## WHAT YOU ARE ASKED TO DO
From the entries, copy each line that includes "agent".

(Collected data entries)
Segment Open
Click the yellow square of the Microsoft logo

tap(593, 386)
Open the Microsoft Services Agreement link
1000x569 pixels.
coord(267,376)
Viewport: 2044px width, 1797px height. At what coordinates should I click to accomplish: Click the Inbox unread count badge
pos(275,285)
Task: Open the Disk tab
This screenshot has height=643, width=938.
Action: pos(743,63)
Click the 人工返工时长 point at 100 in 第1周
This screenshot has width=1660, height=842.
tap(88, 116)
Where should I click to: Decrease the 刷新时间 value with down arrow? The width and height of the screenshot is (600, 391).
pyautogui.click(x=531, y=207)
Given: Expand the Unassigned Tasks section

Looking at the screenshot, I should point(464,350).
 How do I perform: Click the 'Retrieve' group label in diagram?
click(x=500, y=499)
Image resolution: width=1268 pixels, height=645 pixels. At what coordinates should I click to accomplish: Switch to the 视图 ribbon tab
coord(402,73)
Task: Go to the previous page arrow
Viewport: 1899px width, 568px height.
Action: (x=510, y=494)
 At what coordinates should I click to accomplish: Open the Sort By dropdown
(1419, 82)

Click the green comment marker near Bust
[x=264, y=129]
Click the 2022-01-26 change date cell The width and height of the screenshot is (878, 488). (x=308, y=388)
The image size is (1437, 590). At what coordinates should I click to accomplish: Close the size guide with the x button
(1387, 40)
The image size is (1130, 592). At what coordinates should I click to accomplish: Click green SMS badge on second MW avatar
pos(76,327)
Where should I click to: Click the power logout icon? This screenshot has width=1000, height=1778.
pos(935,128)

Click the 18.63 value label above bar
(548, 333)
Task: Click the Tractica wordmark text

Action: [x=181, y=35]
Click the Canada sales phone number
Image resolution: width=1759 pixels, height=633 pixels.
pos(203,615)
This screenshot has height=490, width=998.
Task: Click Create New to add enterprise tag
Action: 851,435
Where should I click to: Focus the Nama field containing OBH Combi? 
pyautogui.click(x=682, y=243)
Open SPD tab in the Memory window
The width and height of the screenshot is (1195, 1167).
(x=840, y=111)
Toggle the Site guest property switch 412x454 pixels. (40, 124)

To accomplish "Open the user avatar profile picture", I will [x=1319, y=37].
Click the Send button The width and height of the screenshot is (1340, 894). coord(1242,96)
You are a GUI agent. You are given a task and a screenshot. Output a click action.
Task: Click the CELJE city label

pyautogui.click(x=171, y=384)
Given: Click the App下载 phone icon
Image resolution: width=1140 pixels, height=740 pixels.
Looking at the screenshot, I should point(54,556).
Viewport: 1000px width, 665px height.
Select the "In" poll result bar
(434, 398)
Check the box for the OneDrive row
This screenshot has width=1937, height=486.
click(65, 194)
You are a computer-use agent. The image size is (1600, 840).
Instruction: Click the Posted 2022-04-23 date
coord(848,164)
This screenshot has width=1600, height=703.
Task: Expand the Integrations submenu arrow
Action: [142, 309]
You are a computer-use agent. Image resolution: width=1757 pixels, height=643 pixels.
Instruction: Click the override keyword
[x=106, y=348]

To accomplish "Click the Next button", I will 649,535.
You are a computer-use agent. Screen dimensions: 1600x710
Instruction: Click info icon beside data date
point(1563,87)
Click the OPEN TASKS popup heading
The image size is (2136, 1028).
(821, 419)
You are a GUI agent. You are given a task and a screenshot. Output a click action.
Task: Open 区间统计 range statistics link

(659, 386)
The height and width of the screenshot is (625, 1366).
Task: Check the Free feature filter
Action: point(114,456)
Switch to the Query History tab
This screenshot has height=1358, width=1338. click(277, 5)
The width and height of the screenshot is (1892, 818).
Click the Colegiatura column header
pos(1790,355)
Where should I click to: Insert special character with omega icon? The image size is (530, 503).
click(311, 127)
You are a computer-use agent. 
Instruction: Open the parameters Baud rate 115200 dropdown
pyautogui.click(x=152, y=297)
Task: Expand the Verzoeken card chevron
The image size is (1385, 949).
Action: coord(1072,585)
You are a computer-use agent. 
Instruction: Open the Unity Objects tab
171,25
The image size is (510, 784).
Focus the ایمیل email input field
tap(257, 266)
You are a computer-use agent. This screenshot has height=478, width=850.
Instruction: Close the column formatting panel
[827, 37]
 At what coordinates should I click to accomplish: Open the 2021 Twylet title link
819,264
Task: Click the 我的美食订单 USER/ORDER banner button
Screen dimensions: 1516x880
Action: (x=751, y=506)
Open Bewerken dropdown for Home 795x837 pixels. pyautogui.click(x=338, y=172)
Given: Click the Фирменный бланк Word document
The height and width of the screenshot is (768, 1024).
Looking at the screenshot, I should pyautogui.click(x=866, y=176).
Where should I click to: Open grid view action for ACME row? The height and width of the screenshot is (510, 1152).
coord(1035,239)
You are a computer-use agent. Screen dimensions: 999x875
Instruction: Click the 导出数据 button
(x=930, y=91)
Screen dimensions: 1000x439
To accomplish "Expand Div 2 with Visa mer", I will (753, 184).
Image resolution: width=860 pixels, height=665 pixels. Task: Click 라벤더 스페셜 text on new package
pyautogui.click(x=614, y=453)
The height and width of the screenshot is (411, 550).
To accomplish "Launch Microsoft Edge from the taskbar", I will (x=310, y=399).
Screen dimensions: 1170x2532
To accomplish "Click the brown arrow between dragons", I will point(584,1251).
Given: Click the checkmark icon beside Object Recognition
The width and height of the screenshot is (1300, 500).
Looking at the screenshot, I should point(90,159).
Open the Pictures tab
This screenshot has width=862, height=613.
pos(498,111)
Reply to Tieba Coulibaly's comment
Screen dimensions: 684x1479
Segment Closed
## TASK ANSWER
You are a GUI agent. You are given a task and a screenshot. Output a click action.
You are a computer-use agent. The image size is (1600, 840).
You are a computer-use agent. Image resolution: width=1757 pixels, height=643 pixels.
You are a computer-use agent. Screen dimensions: 1600x710
You are a GUI agent. You are given a task and a screenshot. Output a click action.
You are a computer-use agent. 
You are a computer-use agent. 
You are a computer-use agent. This screenshot has height=478, width=850.
You are a computer-use agent. Screen dimensions: 999x875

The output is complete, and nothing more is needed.